- **Prompt**: Please format the data below as a JSON list of strings with one string per line, skipping blank lines and leaving out the pictures.
>> begin Recorded information
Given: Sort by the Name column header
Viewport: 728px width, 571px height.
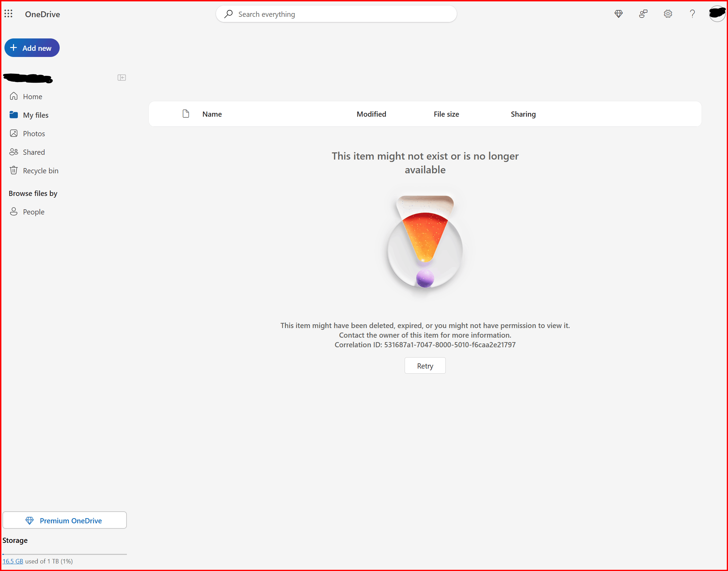Looking at the screenshot, I should point(212,114).
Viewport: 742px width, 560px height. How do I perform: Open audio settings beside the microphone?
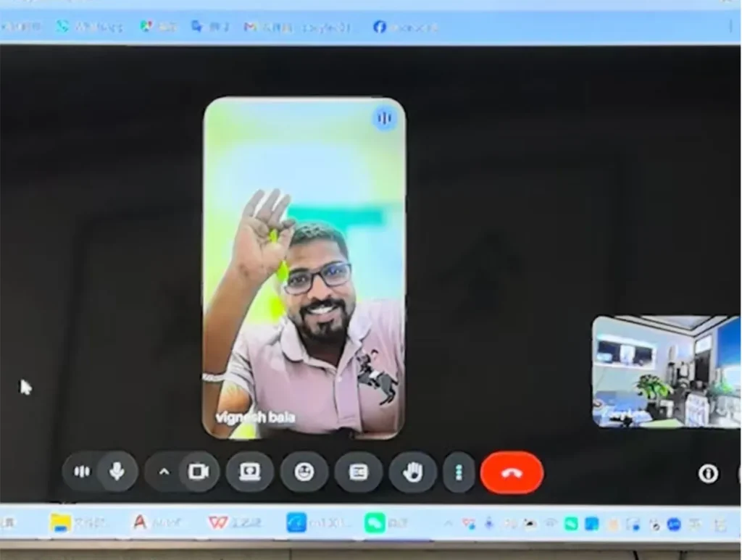click(82, 472)
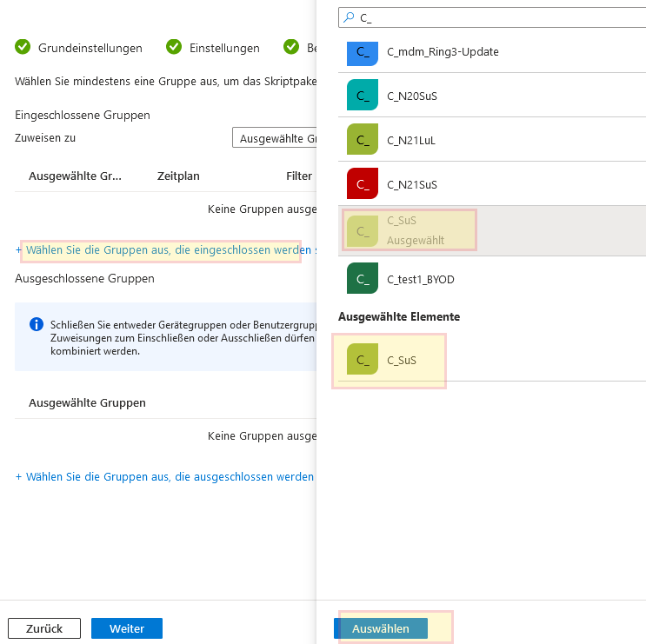646x644 pixels.
Task: Click the search magnifier icon
Action: coord(349,17)
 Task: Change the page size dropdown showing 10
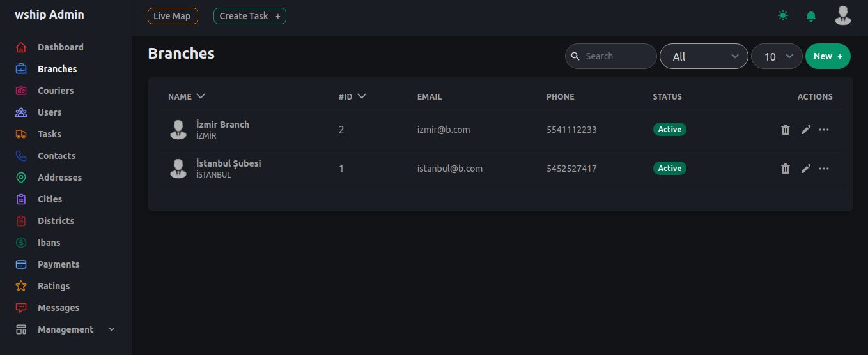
>> end Recorded information
- **Answer to this problem**:
[
  "Given: Sort by the Name column header",
  "Viewport: 728px width, 571px height.",
  "Looking at the screenshot, I should point(212,114).",
  "Viewport: 742px width, 560px height. How do I perform: Open audio settings beside the microphone?",
  "click(82, 472)",
  "646x644 pixels.",
  "Task: Click the search magnifier icon",
  "Action: coord(349,17)",
  " Task: Change the page size dropdown showing 10"
]